| PROMPT |
In the entries below, find the lines that contain the word "gear" and copy them.

Stored records
>>>

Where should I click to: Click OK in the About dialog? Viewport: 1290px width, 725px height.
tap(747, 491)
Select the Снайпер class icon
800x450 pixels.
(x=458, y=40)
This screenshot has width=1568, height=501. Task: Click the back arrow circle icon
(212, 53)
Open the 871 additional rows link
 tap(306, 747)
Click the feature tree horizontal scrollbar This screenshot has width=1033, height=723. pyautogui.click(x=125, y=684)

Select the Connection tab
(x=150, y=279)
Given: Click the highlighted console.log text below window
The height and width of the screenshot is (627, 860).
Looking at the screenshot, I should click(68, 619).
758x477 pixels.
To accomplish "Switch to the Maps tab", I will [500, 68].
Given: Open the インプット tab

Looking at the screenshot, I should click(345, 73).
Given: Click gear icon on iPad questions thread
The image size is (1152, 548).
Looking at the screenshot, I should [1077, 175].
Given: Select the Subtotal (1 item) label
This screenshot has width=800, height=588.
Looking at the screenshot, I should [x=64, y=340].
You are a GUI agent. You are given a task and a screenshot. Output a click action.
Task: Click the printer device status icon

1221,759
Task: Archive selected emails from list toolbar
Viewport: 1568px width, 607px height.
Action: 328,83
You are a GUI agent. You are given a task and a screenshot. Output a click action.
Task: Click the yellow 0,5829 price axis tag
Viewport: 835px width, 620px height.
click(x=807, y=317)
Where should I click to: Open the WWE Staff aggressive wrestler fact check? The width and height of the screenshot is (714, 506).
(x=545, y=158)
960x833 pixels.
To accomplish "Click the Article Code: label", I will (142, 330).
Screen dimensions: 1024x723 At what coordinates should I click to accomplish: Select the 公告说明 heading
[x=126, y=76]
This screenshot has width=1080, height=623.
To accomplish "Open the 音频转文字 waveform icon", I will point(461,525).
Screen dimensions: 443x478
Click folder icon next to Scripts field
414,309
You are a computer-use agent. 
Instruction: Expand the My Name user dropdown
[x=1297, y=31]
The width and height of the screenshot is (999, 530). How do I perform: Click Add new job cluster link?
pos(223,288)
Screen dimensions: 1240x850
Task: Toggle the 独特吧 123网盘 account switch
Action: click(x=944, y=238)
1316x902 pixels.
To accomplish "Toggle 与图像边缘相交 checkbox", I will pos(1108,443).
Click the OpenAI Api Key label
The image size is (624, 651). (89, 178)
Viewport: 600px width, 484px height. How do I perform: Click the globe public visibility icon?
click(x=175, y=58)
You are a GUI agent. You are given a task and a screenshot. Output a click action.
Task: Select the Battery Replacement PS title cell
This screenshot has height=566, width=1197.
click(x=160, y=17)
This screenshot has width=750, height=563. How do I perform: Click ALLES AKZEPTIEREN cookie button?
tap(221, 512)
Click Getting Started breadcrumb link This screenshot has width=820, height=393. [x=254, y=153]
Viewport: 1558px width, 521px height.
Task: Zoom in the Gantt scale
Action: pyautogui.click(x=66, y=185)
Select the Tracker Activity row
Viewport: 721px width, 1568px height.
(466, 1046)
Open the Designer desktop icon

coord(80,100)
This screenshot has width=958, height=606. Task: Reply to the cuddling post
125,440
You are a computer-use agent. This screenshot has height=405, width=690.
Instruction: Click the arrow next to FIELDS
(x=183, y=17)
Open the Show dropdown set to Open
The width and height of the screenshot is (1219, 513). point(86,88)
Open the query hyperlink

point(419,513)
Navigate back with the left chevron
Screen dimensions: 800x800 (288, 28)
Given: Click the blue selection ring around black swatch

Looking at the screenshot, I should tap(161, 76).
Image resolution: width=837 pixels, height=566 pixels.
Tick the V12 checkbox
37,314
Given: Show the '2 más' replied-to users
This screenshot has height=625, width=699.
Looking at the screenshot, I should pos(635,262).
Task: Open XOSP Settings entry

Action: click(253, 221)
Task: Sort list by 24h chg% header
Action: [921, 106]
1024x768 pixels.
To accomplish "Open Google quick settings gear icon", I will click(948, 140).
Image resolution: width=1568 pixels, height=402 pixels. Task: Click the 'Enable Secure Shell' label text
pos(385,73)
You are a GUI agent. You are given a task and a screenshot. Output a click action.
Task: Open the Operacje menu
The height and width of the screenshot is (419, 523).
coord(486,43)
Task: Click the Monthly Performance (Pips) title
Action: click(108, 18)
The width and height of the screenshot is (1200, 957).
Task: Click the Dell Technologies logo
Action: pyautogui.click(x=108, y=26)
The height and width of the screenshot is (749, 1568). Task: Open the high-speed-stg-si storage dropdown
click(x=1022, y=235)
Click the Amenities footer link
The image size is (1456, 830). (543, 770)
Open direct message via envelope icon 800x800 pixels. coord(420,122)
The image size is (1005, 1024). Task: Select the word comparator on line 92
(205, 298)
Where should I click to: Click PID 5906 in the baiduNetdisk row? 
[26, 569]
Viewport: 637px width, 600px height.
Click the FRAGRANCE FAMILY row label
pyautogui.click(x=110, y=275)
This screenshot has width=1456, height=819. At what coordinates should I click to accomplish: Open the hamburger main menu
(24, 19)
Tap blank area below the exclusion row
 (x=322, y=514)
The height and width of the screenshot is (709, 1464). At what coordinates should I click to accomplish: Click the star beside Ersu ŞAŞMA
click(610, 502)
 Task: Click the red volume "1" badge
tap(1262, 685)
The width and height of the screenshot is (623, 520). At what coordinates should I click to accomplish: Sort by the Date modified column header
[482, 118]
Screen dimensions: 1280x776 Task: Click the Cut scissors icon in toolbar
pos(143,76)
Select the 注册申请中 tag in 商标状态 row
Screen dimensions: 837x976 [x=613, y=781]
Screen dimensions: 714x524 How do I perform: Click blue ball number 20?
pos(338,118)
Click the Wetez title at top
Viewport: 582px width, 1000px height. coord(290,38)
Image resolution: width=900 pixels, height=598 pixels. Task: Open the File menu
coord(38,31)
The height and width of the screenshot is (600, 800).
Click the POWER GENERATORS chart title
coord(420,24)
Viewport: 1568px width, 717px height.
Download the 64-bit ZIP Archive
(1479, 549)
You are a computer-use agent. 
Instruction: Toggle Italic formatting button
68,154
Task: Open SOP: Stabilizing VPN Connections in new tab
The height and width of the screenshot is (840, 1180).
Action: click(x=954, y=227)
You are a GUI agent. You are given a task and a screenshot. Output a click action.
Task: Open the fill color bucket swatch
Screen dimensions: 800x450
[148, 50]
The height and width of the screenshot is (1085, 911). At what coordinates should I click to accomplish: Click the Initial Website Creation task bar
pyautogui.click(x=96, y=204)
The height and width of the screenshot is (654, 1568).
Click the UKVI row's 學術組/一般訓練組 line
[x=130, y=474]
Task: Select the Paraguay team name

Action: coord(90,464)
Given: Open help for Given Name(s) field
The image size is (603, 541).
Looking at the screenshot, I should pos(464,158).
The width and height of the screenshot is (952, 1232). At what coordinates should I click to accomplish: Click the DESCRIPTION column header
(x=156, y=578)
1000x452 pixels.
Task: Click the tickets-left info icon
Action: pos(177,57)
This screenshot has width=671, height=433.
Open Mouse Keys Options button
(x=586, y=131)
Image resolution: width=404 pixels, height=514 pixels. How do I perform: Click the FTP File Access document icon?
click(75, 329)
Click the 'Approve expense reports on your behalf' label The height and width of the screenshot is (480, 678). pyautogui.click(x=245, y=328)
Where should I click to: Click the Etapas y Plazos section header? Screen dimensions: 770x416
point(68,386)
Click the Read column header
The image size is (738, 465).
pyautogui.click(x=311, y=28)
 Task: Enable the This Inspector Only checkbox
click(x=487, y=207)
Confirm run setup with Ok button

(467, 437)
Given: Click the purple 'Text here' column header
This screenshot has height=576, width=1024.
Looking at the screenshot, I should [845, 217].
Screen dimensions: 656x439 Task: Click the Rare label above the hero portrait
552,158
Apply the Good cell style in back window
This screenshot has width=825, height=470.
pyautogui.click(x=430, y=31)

<<<

| WRITTEN RESPONSE |
Given: Click gear icon on iPad questions thread
To accomplish "Open Google quick settings gear icon", I will click(948, 140).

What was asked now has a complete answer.